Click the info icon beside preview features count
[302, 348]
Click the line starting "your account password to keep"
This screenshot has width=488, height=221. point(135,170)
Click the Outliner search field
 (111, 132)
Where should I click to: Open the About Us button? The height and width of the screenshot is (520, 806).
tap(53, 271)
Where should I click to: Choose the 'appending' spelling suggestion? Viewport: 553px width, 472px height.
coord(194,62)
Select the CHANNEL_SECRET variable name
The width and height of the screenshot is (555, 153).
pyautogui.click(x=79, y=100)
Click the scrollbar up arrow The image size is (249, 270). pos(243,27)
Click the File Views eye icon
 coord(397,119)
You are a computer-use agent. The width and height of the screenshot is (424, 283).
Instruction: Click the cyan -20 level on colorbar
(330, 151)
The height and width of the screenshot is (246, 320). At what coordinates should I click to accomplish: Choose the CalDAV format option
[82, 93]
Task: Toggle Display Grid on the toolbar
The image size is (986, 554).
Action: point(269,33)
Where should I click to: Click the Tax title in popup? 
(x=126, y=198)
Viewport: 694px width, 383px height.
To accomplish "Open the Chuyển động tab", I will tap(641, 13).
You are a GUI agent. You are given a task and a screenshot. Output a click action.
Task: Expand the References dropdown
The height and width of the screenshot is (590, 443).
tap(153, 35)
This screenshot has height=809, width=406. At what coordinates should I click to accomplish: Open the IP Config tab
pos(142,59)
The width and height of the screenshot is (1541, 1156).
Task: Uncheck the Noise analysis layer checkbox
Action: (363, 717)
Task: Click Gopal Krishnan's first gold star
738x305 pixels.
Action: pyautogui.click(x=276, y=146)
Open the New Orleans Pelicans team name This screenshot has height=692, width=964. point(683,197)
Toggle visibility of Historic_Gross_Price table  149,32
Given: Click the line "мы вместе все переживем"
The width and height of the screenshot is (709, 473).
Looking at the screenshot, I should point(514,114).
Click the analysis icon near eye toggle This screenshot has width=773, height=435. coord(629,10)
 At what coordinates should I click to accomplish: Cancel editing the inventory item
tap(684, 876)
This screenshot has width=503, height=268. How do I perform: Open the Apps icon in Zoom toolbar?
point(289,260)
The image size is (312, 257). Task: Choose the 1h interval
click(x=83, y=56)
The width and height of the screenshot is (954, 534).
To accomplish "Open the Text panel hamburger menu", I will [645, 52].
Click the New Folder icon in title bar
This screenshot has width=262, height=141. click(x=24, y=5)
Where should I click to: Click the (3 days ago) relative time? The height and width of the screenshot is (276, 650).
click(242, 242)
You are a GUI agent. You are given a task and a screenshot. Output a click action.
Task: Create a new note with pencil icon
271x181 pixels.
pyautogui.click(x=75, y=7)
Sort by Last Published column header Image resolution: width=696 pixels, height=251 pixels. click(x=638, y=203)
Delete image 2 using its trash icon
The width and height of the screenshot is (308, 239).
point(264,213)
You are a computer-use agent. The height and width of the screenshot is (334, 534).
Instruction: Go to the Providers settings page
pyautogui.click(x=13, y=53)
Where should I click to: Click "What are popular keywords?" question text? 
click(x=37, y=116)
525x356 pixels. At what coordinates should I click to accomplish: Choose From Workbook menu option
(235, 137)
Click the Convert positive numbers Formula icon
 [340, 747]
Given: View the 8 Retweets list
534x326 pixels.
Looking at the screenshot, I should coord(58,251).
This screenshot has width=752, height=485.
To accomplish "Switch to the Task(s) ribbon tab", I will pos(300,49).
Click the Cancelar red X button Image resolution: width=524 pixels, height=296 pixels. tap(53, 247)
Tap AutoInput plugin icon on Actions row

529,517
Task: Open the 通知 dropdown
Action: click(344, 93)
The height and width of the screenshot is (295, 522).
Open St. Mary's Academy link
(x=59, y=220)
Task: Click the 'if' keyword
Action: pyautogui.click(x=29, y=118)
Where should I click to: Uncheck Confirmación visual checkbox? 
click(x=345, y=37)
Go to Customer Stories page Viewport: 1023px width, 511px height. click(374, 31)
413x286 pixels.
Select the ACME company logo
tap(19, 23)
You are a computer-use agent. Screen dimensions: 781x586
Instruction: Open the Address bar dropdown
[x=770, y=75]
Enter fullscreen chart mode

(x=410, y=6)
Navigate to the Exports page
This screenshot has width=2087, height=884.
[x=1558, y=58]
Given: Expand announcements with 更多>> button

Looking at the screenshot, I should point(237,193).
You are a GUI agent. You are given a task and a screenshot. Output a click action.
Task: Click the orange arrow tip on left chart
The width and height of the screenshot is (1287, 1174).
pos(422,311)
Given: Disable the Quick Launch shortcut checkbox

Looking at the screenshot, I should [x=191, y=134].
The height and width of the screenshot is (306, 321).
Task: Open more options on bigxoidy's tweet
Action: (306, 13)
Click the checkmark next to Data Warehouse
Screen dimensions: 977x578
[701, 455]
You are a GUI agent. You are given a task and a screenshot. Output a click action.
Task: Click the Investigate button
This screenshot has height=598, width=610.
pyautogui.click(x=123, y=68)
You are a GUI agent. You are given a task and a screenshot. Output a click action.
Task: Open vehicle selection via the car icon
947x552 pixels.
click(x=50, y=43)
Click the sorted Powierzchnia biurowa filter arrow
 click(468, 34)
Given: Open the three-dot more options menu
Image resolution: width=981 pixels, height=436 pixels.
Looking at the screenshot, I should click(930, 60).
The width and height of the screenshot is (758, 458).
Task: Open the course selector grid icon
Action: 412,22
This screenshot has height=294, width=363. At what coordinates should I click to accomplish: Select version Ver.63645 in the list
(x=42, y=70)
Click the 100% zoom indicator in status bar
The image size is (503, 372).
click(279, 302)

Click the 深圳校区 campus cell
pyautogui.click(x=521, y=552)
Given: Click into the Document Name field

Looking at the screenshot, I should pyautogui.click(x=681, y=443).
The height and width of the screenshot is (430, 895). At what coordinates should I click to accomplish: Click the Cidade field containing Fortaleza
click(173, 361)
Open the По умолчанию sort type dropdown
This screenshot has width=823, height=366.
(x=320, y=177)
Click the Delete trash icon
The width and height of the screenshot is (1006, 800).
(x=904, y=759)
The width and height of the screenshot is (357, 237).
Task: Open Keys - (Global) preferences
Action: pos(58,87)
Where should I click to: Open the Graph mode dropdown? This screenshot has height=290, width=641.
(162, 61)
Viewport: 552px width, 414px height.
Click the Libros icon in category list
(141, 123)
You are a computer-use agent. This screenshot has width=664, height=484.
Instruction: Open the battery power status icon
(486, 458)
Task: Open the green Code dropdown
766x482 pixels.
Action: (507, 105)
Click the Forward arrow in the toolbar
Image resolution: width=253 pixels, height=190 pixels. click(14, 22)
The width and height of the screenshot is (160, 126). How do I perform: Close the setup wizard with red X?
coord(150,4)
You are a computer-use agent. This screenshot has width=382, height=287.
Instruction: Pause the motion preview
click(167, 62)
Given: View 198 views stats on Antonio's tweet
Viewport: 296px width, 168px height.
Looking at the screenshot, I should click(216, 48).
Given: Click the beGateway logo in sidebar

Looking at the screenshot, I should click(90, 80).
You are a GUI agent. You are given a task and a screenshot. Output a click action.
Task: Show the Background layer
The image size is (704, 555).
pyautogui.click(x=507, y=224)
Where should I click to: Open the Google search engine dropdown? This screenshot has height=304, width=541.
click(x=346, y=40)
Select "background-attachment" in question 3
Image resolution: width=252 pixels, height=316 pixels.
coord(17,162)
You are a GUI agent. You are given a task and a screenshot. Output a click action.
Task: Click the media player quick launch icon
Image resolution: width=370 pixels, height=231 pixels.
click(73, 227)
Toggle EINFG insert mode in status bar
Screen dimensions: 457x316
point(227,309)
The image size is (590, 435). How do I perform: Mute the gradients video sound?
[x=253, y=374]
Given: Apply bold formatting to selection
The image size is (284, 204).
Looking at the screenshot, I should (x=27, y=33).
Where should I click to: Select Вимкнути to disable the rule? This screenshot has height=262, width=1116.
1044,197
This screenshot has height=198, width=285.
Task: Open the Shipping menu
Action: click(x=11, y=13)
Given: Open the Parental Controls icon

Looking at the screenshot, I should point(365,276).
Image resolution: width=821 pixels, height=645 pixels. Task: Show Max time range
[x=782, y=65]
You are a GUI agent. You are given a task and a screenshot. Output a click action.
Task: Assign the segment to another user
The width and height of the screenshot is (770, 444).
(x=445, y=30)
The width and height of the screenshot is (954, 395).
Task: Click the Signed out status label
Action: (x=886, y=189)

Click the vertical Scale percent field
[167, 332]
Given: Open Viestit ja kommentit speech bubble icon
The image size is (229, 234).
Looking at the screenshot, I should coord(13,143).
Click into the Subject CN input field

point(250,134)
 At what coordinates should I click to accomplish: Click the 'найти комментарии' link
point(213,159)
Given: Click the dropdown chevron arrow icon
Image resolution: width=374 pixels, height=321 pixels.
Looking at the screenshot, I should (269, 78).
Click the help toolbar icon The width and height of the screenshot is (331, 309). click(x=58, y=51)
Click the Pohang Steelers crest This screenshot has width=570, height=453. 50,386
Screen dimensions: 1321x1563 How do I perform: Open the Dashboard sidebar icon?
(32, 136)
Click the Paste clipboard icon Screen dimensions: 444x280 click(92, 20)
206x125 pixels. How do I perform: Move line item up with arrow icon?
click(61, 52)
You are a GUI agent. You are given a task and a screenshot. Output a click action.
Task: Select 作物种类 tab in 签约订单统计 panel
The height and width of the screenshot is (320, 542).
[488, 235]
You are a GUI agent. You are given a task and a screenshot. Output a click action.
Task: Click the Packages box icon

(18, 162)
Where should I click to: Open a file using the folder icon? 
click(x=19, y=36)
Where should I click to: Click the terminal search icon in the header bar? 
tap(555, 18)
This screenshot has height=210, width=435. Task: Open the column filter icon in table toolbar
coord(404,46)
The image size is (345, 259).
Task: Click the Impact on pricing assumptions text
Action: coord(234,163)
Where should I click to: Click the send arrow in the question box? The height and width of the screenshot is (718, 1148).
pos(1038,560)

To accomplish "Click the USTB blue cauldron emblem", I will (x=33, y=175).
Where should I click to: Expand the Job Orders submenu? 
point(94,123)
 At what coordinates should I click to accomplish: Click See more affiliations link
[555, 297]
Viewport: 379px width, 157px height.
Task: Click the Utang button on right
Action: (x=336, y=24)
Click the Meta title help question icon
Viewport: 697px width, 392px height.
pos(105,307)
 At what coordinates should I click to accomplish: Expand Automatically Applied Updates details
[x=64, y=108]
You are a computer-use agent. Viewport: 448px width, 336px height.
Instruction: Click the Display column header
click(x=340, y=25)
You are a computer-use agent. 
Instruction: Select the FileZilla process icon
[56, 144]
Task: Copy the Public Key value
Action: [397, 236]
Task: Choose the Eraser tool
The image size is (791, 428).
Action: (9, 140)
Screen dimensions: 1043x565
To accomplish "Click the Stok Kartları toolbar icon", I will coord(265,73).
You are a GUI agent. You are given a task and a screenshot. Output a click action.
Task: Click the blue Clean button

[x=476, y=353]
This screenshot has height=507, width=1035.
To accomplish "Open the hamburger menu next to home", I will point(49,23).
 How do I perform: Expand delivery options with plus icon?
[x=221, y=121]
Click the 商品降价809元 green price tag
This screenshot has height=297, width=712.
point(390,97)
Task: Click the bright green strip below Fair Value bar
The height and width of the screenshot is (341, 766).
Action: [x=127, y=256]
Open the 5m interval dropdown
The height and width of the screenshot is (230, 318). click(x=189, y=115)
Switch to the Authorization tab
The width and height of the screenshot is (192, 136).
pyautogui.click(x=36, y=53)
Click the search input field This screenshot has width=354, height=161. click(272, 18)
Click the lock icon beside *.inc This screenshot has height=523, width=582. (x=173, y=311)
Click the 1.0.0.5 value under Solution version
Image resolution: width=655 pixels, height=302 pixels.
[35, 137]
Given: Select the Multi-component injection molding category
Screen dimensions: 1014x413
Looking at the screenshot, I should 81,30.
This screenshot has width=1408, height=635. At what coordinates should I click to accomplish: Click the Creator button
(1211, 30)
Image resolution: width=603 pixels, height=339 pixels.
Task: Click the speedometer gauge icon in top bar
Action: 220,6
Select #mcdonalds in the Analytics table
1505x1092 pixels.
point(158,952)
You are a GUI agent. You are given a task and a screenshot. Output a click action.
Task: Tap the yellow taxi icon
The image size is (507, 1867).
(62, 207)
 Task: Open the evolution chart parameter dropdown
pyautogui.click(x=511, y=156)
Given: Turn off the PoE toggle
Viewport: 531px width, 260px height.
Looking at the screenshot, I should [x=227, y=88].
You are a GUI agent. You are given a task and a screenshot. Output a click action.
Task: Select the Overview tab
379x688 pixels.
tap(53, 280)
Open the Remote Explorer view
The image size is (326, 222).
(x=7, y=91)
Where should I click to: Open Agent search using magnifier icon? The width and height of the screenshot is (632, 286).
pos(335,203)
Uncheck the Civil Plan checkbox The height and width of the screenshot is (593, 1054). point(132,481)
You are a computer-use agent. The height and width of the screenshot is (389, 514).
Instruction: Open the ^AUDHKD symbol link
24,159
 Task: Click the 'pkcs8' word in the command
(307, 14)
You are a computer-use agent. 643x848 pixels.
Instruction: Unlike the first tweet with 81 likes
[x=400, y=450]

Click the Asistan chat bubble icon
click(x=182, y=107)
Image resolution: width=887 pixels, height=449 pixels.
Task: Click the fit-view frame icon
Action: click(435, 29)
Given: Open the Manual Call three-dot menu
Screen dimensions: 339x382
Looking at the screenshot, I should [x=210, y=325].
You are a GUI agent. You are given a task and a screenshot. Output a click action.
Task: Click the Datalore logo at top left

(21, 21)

Instructions to follow = Beginning with the line holding "is (334, 534)." and ending with the line holding "Click the Cancelar", write out the stretch of material above exactly; add no further lines.

Your response =
You are a computer-use agent. The height and width of the screenshot is (334, 534).
Instruction: Go to the Providers settings page
pyautogui.click(x=13, y=53)
Where should I click to: Click "What are popular keywords?" question text? 
click(x=37, y=116)
525x356 pixels. At what coordinates should I click to accomplish: Choose From Workbook menu option
(235, 137)
Click the Convert positive numbers Formula icon
 [340, 747]
Given: View the 8 Retweets list
534x326 pixels.
Looking at the screenshot, I should coord(58,251).
This screenshot has width=752, height=485.
To accomplish "Switch to the Task(s) ribbon tab", I will pos(300,49).
Click the Cancelar red X button Image resolution: width=524 pixels, height=296 pixels. tap(53, 247)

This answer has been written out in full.